London - Manchester United is looking at playing lucrative friendlies overseas to fill the midweek void left by the absence of European football this season and the early League Cup exit.
The record 20-time English champions have forecast a 10 percent drop in revenue in 2014-15 after they failed to qualify for the Champions League under David Moyes.
The struggles have left United will just one midweek Premier League match before the end of 2014, and just three in the first three months of 2015. Going overseas — the Middle East would be the most likely destination — would allow United to escape the English winter for a few days, and the addition of Radamel Falcao and Angel di Maria have made the club even more likely to attract lucrative contracts for friendlies.
"That's something we continue to look at, as always making sure that the preparations we do on the pitch come first," United managing director Richard Arnold told The Associated Press. "For many years of our (pre-season) international tours, there is a plan to ensure we get that team building that goes together with getting the team all together in one place. That's something that's being looked at with regards to the future (friendlies) with Louis (Van Gaal)."
Van Gaal said during United's preseason tour of the United States, shortly after taking over as manager, that the obligations to sponsors and distances the team has to travel was "not very positive for a good preparation" for the Premier League campaign.
But Arnold said there's no disagreement with Van Gaal over the possibility of taking on more commercial ventures.
"I can only speak positively of my experience with the manager in terms of his understanding of what's required to get a first-class team onto the pitch and also what's required for running a club of our magnitude," Arnold said. "We have a fantastic partnership in terms of our work off the pitch and I'm very appreciative of the support we have had from him."
Picking up the pieces after Moyes' disappointing 10 months in charge, Van Gaal has managed just two wins from seven matches in charge but the new-look squad is still a work in progress.
"There has been continued excitement that stems from the day that Louis was appointed and it's just been a progressive build from that," Arnold said in a telephone interview from Old Trafford. "Outside of that obviously there will still be areas we still need to build on."
United, which is owned by the Florida-based Glazer family and listed on the New York Stock Exchange, remains English football's biggest moneymaker, with revenue up 19 percent to a club record £433 million in 2013-14.

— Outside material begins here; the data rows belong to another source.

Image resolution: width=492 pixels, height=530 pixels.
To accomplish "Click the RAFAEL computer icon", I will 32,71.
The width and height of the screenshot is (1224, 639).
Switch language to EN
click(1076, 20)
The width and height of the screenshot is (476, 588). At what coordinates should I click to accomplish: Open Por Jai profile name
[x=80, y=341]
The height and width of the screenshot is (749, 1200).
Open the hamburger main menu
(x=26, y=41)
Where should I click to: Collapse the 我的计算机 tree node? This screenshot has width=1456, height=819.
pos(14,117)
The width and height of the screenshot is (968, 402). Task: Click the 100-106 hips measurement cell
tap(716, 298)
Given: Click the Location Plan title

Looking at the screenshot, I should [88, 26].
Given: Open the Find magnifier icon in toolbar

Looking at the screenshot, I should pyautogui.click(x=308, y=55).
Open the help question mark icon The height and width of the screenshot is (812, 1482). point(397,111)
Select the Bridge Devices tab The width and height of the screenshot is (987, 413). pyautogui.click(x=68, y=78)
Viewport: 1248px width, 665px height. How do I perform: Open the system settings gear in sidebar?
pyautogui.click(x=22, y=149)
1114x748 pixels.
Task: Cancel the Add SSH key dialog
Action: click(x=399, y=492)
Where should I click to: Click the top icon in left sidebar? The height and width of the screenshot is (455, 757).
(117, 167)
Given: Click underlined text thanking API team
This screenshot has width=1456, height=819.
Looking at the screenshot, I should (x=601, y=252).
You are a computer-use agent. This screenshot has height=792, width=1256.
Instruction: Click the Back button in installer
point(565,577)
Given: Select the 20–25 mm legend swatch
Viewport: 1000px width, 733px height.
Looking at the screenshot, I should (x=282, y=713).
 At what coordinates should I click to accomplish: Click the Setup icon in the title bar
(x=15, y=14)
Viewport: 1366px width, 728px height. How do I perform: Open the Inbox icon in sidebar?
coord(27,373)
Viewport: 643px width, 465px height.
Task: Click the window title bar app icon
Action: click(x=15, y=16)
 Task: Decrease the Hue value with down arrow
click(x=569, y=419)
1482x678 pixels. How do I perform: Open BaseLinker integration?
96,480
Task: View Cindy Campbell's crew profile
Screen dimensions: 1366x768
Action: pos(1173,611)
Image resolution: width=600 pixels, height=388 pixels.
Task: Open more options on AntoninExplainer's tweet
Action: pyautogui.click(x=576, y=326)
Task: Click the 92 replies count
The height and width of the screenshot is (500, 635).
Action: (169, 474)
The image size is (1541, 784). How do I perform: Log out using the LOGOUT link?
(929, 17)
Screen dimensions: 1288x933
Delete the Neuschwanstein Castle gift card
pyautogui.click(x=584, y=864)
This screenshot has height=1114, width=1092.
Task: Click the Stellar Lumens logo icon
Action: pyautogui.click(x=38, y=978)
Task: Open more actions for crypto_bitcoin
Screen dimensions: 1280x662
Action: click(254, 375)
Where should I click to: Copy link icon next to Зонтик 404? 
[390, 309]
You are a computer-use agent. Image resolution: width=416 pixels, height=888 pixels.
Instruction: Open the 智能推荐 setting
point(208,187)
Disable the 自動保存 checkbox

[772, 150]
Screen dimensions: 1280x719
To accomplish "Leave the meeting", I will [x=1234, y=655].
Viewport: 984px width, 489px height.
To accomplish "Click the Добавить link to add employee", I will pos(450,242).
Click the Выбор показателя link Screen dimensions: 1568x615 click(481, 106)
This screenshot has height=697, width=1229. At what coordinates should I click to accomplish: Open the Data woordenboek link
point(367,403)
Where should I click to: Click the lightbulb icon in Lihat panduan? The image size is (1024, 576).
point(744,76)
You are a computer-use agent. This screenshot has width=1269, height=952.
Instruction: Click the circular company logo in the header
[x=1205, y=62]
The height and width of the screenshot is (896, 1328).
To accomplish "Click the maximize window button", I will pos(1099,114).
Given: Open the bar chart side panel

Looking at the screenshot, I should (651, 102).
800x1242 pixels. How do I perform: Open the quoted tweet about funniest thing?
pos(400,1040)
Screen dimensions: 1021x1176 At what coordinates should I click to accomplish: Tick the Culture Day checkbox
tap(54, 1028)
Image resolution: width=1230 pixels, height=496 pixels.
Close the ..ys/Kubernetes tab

The latest commercial deal was announced on Monday, with Abengoa announced as the club's first "sustainable technology partner," working with United to make the company more environmentally friendly.
Abengoa chief executive Manuel Sanchez Ortega said United was chosen because it is the "most global football team." Arnold maintained that its sponsorship operation has not been affected by the team's slump since Alex Ferguson retired in 2013 after more than 26 trophy-filled years in charge.
"We find current form does not figure highly in the reasons to partner or not partner," Arnold said, pointing to club research that shows they have 659 million global followers.